Bogotá ahora tiene dos ferias de arte. Como en muchas ciudades siempre surgen eventos paralelos a los institucionales. Y es habitual que produzcan cobtroversia. ¿Qué opinan los organizadores y críticos?

2010/03/15

Por María Alejandra Pautassi

A ArtBo le salió competencia. O eso parece. El pasado 6 de septiembre El Tiempo tituló así un artículo sobre cómo, a dos meses de la inauguración de ArtBo, Jairo Valenzuela, de la galería Valenzuela & Klenner, se había retirado de la feria y había decidido montar una propia, independiente para promocionar arte contemporáneo. “Los artistas que represento y yo nos retiramos porque luego de apoyar a ArtBo dos años no vimos un enfoque claro”, decía. Una crítica de frente, que más que costarle a ArtBo la presencia de una galería, ponía en entredicho su trabajo. En el gremio de los artistas, el surgimiento de La Otra –el elocuente nombre de la nueva feria– ha sido motivo de controversia; una controversia en cuyo centro está el debate sobre la pertinencia de las ferias de arte en Colombia.

A pesar de haber tenido críticas, ArtBo se ha consolidado como una feria de proyección internacional. Si en 2005 las diecisiete galerías que participaron eran nacionales, el año pasado hubo cincuenta y dos entre colombianas y extranjeras. El crecimiento fue tal (por lo menos en lo que a cantidad se refiere) que la Cámara de Comercio limitó su cupo este año, para nivelarse con el mercado nacional. Este año participarán veinticuatro galerías de otros países y diecinueve nacionales. El Salón Arte Cámara, por otro lado, dedicado a exhibir y promover –no vender– las obras de jóvenes artistas colombianos, ha dado resultados. Muchos de ellos ya trabajan con galerías nacionales (Miler Lagos y Kindi Lajtu, por ejemplo) e internacionales, como es el caso de Adriana Salazar, ahora vinculada a la galería Dabbah-Torrejón de Buenos Aires.

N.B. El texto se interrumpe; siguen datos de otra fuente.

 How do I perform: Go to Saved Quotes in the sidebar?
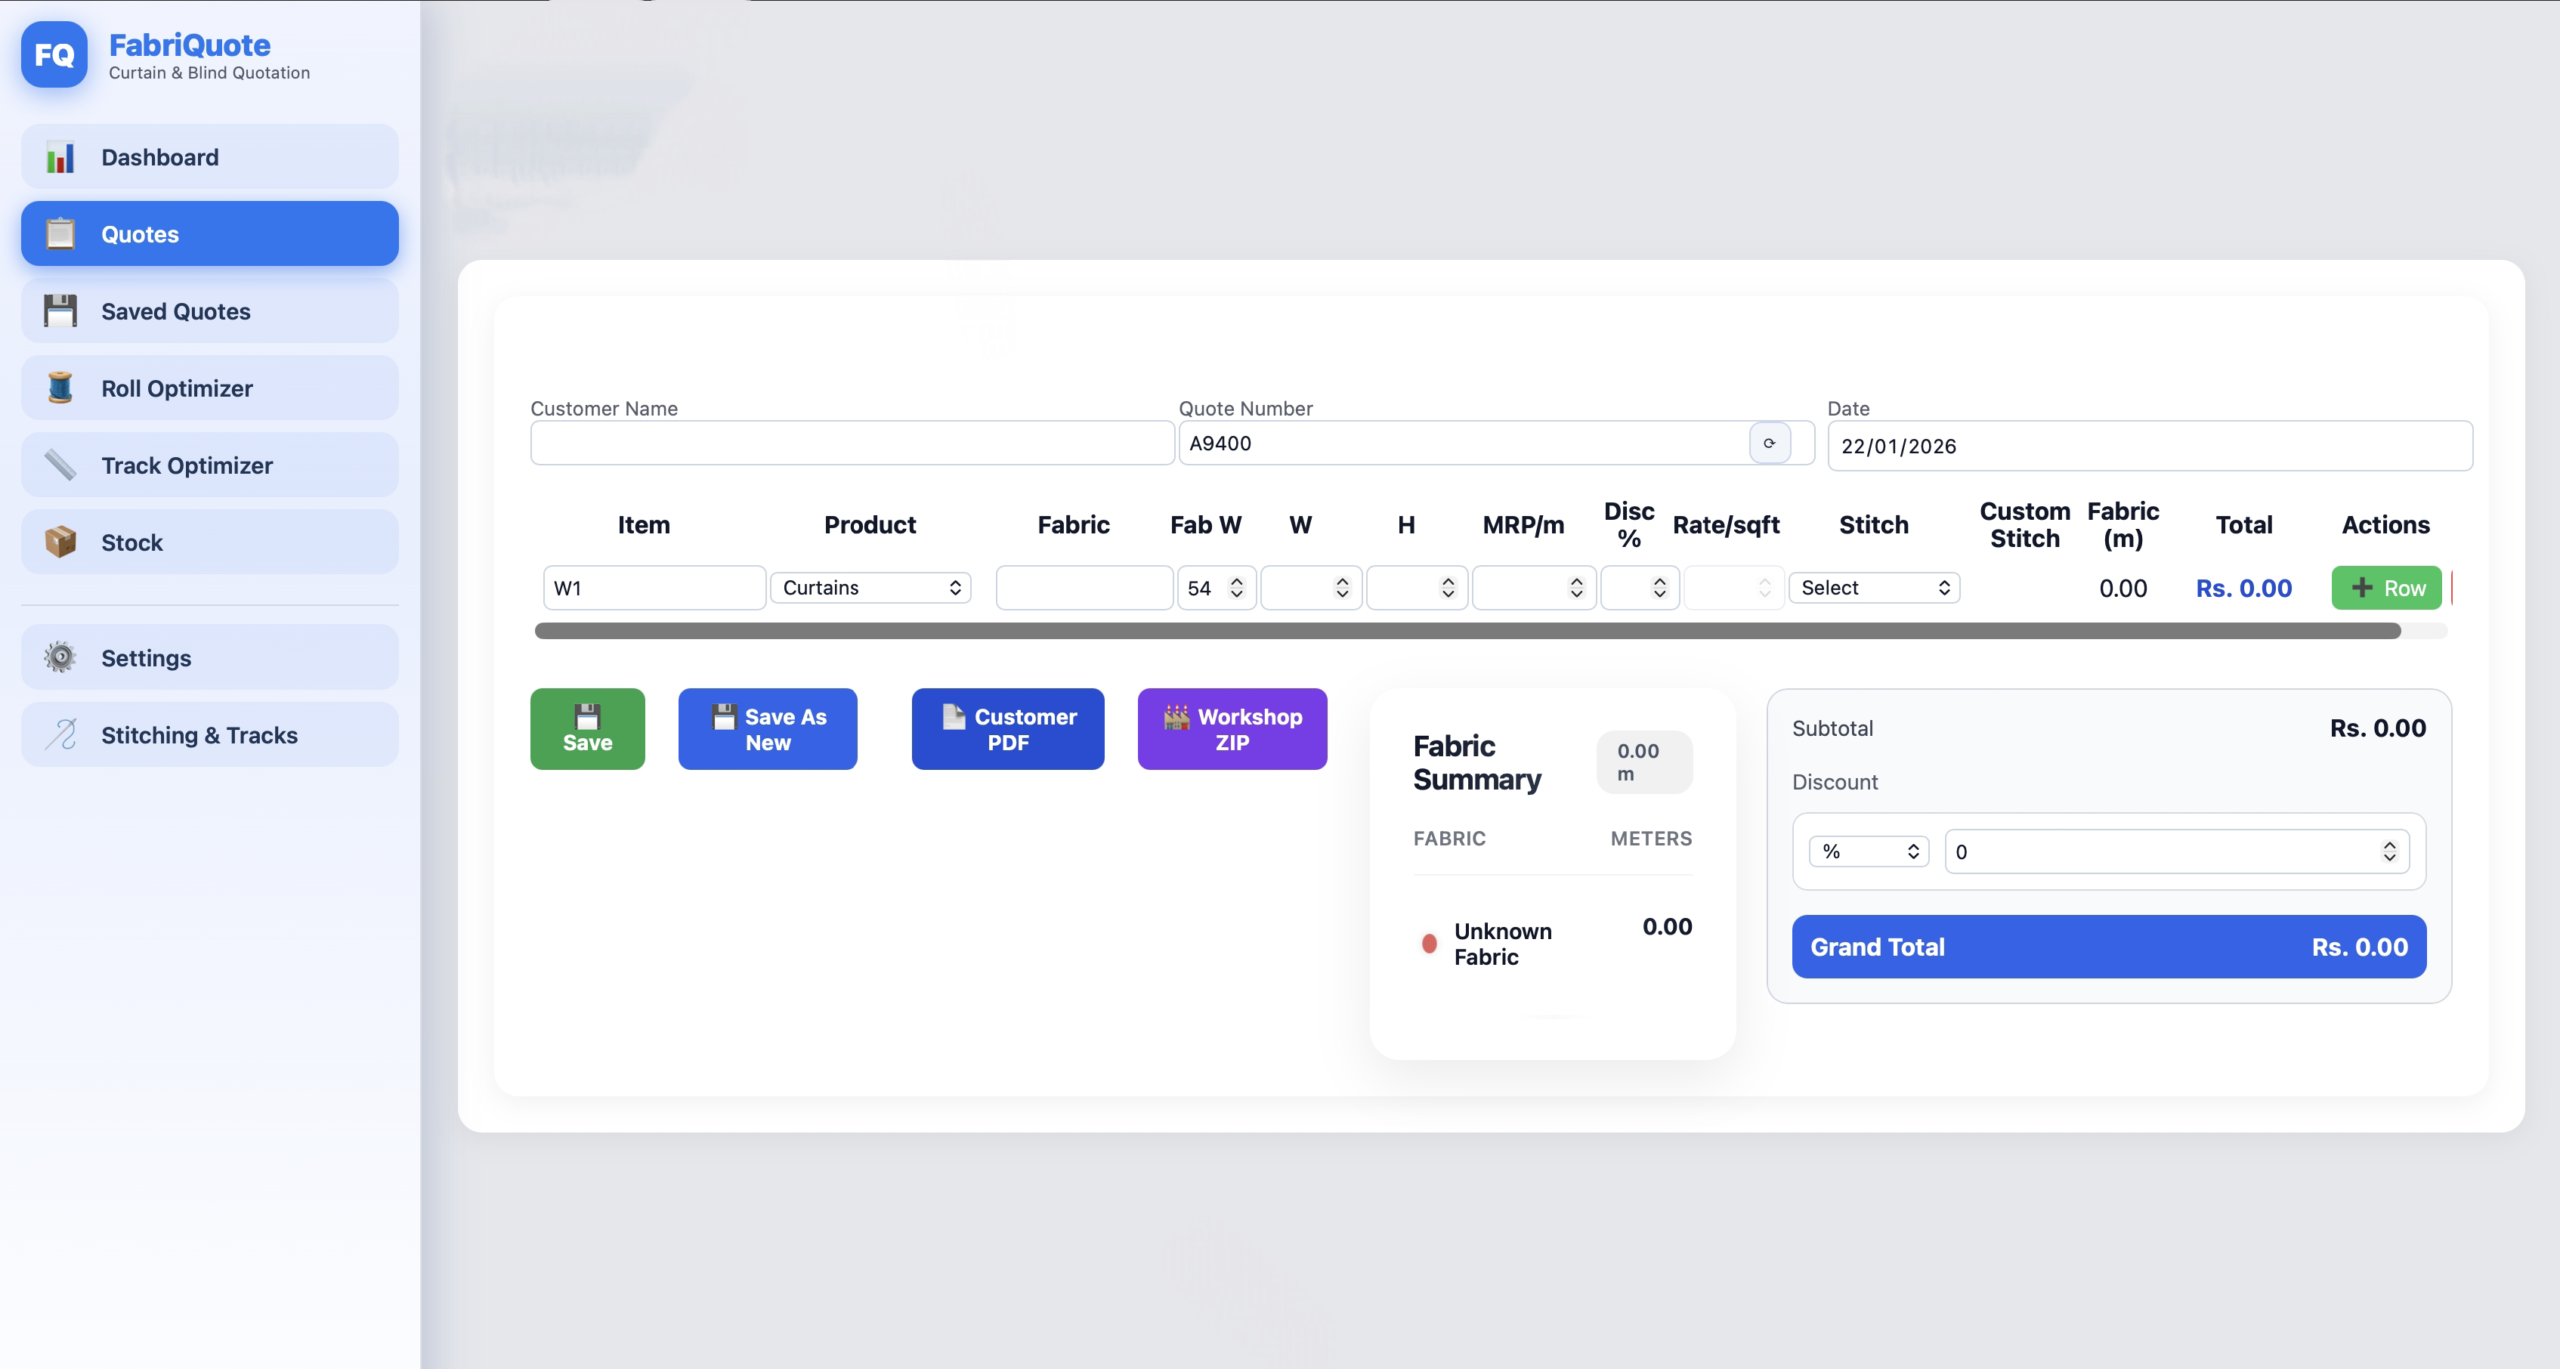[x=210, y=311]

La Otra... cara de la moneda

Jairo Valenzuela es experto en el negocio de la ferias de arte. Fue socio de FIART en 1991, participó en artfi 92 y se retiró en el 93 (afirma que por ser demasiado comercial), y fue uno de los organizadores de Mirarte en 1996. Es un galerista dedicado y experto en arte contemporáneo (arte no figurativo, instalaciones y lo que se conoce como arte en el tiempo). Por su galería han pasado artistas como José Alejandro Restrepo, que tiene obras en la Colección Daros y Victor Laignelet (primer puesto en el XXX Salón Nacional de Artistas). Valenzuela, además, es conocido por no marchar –al menos durante mucho tiempo– al ritmo de las instituciones. (El nombre de la galería Valenzuela & Klenner, por ejemplo, es el único ausente de la página de ColArt, sitio web de arte colombiano, por petición expresa de Valenzuela). La idea de crear una feria de arte alternativa no es nueva, dice, estaba latente en esas primeras ferias y se concretó hace dos años.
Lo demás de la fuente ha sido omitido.